Article:
Don't exclude mud pies.


----------



## Kaila (Aug 29, 2022)

Don't know *why *, I shouldn't exclude mud pies!


----------



## Sparky (Aug 30, 2022)

Don't know why mud pies look like that..


----------



## tinytn (Aug 30, 2022)

Don't  mud patties usually look much better that way?


----------



## dobielvr (Aug 30, 2022)

Don't you like peach pies?


----------



## Tish (Aug 30, 2022)

Don't tempt me


----------



## Kaila (Aug 30, 2022)

Don't peach pies grow on trees, already made, just for the piken' ?


----------



## mike4lorie (Aug 31, 2022)

don't say pies with peach are made for picken or throwing


----------



## Sparky (Aug 31, 2022)

Don't know why peach pies have to be made with peaches...


----------



## Tish (Aug 31, 2022)

Don't try to confuse me, I can do that all by myself.


----------



## Kaila (Aug 31, 2022)

Don't be so certain that we can't confuse you more and better,
 than you confuse yourself!

Record list:
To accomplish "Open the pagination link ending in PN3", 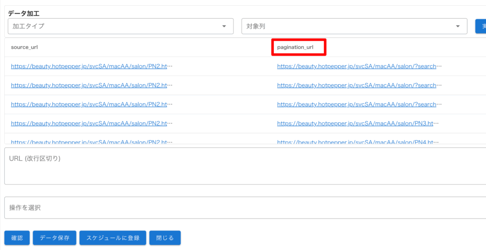I will click(358, 123).
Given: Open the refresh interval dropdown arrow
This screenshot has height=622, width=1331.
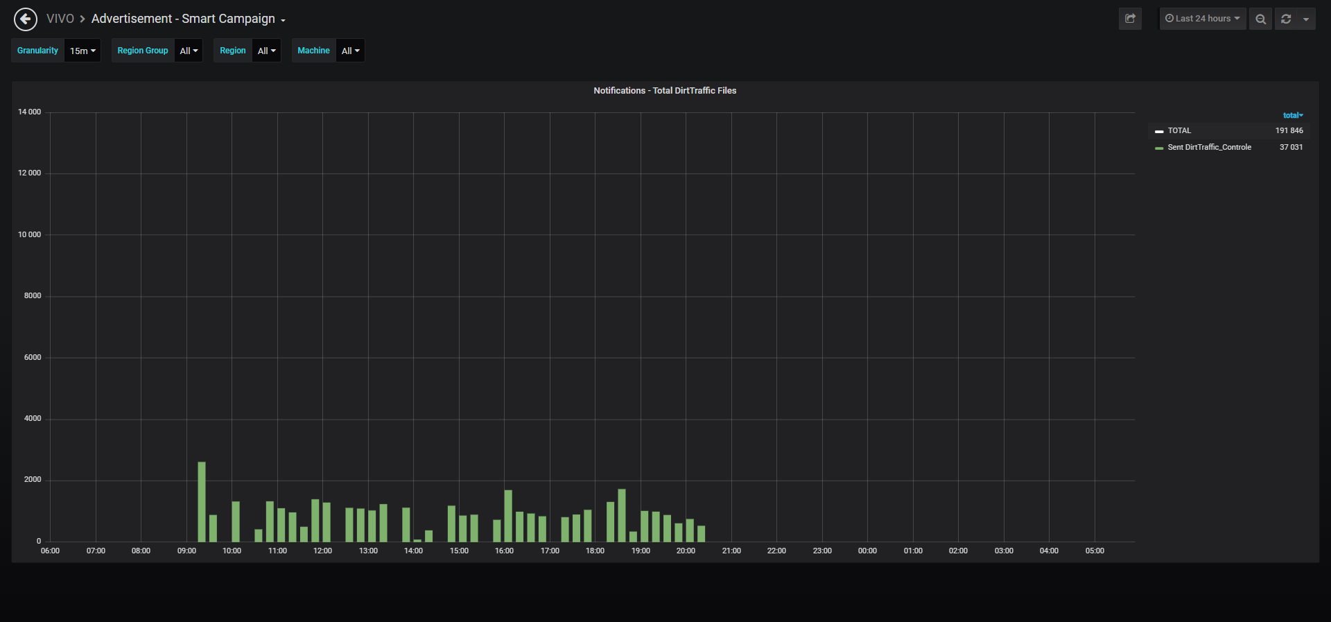Looking at the screenshot, I should point(1306,19).
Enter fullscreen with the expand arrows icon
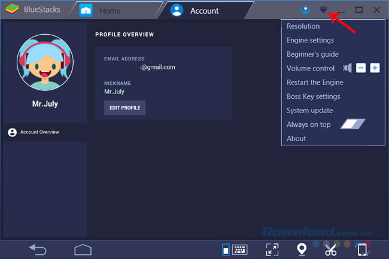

Set problem:
Pick up the forum thread about mud pies and peach pies after its last post and continue it.

Written answer:
----------



## dobielvr (Aug 31, 2022)

Don't question me about my peach pie


----------



## Kaila (Aug 31, 2022)

Don't hold it against us, when you're slicing that pie, and setting them on serving plates,
please, @dobielvr  !


----------



## dobielvr (Sep 1, 2022)

Don't worry ...I won't!


----------



## Kaila (Sep 1, 2022)

Don't pass *my desert plate, *_to anyone else!

_


----------



## tinytn (Sep 1, 2022)

Don't do anything without asking politely first...


----------



## Tish (Sep 1, 2022)

Don't question my manners


----------



## Sparky (Sep 3, 2022)

Don't know what might be on the other side of the moon...


----------



## Medusa (Sep 3, 2022)

Don't you remember the dark side?


----------



## Pebbles (Sep 3, 2022)

Don't forget to put the milk bottles out.


----------



## dobielvr (Sep 3, 2022)

Don't spill the milk bottles.


----------



## Tish (Sep 3, 2022)

Don't tell the cats about spilled milk.


----------



## Medusa (Sep 3, 2022)

Don't forget to put the milk in the fridge.


----------



## Pebbles (Sep 4, 2022)

Don't forget to post the letters.


----------



## Patch (Sep 4, 2022)

Don't forget what your were trying to remember when you were trying to remember what you forgot.


----------



## Pebbles (Sep 4, 2022)

Don't forget to do your shopping list.


----------



## Patch (Sep 4, 2022)

Don't step on a cat's tail or you might get kitten bitten!


----------



## Pebbles (Sep 4, 2022)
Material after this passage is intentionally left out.